Abstract Background context Great effort has been made toward limiting low back pain (LBP). Recent focus has included factors involved with secondary and tertiary prevention, with less attention ...given to primary prevention. Purpose This review provided a current estimate of the incidence of LBP and risk factors associated with either first-time LBP or transition to LBP from a baseline of a pain-free state. Study design A systematic review and meta-analyses were performed according to Preferred Reporting Items for Systematic Reviews and Meta-Analyses (PRISMA) guidelines. Patient sample Studies included subjects aged 18 years or older, from longitudinal, observational, cohort designs that included baseline risk factors to an outcome of either first-time LBP or transition to LBP from a baseline of a pain-free state. Outcome measures Risk factors and incidence rates were reported using descriptive analysis and the PRISMA guidelines. Methods Electronic search strategies in PubMed, CINAHL/SPORTDiscus, and Cochrane Central Register of Controlled Trials were combined with a hand search to identify articles for inclusion. Studies were classified based on the population studied (community vs. occupational based) and type of LBP outcome (first ever vs. transition from a baseline pain-free state). Results A total of 41 studies were included for review. Meta-analytical incidence rates for first-time LBP and transition to pain from a pain-free state were similar (∼25%), regardless of community or occupational populations.

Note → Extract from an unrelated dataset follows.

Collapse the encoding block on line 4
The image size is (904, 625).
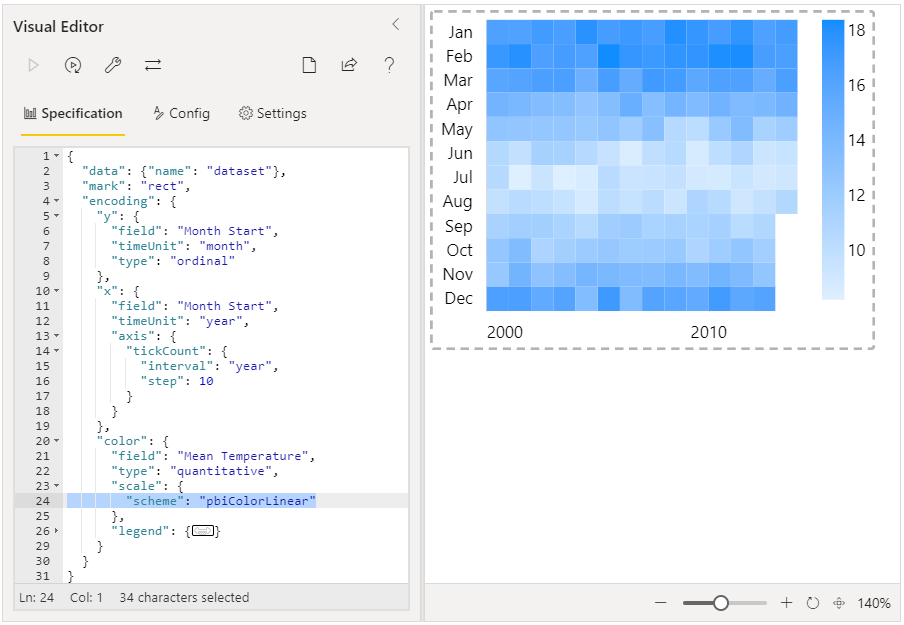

Risk factors for first-time LBP or transition to LBP from a baseline of a pain-free state were psychosocial and physically related. No consistent risk factor emerged as predictive of first-time LBP, although prior LBP was a consistent predictor of future incident LBP. Significant heterogeneity was found across studies in most models, which limits these findings. Conclusions The results of this study suggest that incidence of LBP is similar in community and occupational settings regardless of LBP definition. There were multiple diverse physical and psychosocial risk factors for first-time LBP. A history of LBP was the most consistent risk factor for transition to LBP from a baseline of a pain-free state.